#### Exercise
Quote the listing below word for word, stopping after the line that contains "Image resolution: width=615".

#### Working data

════════════════════

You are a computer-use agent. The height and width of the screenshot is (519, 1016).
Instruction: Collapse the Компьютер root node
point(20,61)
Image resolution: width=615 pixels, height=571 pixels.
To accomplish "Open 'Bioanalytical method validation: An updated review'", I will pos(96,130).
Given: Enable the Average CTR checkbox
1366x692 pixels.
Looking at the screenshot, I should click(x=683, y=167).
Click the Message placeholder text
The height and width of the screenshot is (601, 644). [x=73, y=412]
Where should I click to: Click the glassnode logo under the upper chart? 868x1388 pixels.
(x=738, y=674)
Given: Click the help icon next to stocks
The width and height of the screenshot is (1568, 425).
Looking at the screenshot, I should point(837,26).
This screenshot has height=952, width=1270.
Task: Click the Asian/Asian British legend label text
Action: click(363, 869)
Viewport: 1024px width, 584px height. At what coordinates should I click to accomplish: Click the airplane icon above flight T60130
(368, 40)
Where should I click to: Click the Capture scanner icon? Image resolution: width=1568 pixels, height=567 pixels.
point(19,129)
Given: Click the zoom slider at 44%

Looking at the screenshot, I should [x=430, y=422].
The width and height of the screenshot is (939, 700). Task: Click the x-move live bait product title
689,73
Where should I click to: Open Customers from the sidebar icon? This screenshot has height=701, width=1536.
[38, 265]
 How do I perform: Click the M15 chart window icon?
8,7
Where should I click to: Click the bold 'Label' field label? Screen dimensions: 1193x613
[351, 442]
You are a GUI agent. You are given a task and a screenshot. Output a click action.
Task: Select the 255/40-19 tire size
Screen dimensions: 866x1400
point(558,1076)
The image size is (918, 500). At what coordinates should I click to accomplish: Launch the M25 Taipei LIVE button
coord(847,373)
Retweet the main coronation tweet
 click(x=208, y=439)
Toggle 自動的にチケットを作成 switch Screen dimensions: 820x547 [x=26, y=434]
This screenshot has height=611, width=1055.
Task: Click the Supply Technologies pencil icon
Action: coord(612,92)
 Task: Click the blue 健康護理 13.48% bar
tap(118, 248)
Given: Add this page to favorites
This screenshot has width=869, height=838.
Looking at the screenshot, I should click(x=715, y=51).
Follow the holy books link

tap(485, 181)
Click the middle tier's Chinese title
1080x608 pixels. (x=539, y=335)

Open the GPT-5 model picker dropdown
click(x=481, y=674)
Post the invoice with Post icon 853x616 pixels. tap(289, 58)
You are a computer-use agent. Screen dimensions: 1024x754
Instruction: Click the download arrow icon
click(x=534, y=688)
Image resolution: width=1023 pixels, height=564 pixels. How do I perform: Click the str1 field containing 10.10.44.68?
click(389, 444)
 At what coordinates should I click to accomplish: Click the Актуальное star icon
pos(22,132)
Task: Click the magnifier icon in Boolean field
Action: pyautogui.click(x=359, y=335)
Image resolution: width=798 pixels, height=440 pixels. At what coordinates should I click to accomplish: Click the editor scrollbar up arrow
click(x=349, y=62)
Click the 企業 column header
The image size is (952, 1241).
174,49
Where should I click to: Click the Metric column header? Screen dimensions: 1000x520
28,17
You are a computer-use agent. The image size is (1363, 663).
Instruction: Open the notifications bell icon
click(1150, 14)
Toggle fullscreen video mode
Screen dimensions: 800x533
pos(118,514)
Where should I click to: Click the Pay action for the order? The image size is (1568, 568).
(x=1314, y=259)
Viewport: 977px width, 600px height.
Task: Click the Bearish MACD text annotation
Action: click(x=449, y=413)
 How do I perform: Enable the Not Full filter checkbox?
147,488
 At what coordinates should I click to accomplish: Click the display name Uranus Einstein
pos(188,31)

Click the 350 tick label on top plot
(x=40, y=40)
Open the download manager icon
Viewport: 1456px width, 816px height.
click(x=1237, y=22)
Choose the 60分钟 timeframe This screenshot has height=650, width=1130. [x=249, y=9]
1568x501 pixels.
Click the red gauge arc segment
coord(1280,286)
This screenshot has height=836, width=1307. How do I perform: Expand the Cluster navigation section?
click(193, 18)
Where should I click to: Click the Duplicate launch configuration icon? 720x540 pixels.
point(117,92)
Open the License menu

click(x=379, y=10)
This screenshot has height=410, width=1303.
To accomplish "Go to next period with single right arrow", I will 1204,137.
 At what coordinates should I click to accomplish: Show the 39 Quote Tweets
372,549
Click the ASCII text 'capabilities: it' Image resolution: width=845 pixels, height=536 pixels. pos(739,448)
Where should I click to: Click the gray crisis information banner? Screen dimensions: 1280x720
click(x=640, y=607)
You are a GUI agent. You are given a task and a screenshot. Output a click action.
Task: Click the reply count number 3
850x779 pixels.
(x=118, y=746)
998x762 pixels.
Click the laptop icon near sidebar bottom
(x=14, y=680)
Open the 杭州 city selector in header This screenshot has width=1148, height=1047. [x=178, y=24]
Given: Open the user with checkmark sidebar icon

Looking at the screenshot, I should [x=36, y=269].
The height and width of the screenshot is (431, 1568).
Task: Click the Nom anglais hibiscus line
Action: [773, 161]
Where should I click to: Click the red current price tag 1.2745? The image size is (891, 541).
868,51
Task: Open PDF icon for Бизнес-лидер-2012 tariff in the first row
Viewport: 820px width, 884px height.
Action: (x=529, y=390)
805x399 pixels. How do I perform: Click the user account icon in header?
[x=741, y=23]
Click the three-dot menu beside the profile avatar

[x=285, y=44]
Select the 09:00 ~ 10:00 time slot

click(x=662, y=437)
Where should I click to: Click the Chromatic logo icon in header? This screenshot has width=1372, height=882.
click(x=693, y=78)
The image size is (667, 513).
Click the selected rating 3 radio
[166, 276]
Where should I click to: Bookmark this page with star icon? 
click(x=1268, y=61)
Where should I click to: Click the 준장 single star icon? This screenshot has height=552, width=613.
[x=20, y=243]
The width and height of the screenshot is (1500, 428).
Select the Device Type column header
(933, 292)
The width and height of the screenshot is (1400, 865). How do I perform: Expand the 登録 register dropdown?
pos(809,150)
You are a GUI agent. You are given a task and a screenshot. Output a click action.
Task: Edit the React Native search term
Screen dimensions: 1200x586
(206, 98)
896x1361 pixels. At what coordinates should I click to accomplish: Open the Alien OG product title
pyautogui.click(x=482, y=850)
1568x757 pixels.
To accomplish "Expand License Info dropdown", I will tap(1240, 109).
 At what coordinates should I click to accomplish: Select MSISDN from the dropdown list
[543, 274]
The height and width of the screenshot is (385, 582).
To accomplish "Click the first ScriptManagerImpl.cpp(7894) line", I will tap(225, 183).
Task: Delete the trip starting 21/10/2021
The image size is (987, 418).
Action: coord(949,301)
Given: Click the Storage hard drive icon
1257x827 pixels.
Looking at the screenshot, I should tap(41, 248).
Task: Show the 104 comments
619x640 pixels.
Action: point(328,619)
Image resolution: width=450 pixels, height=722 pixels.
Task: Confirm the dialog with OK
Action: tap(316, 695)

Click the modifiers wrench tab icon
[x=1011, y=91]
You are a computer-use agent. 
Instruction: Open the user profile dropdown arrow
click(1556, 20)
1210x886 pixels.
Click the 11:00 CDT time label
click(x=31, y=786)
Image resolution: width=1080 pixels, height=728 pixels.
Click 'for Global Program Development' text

════════════════════

#### Response to this task
You are a computer-use agent. The height and width of the screenshot is (519, 1016).
Instruction: Collapse the Компьютер root node
point(20,61)
Image resolution: width=615 pixels, height=571 pixels.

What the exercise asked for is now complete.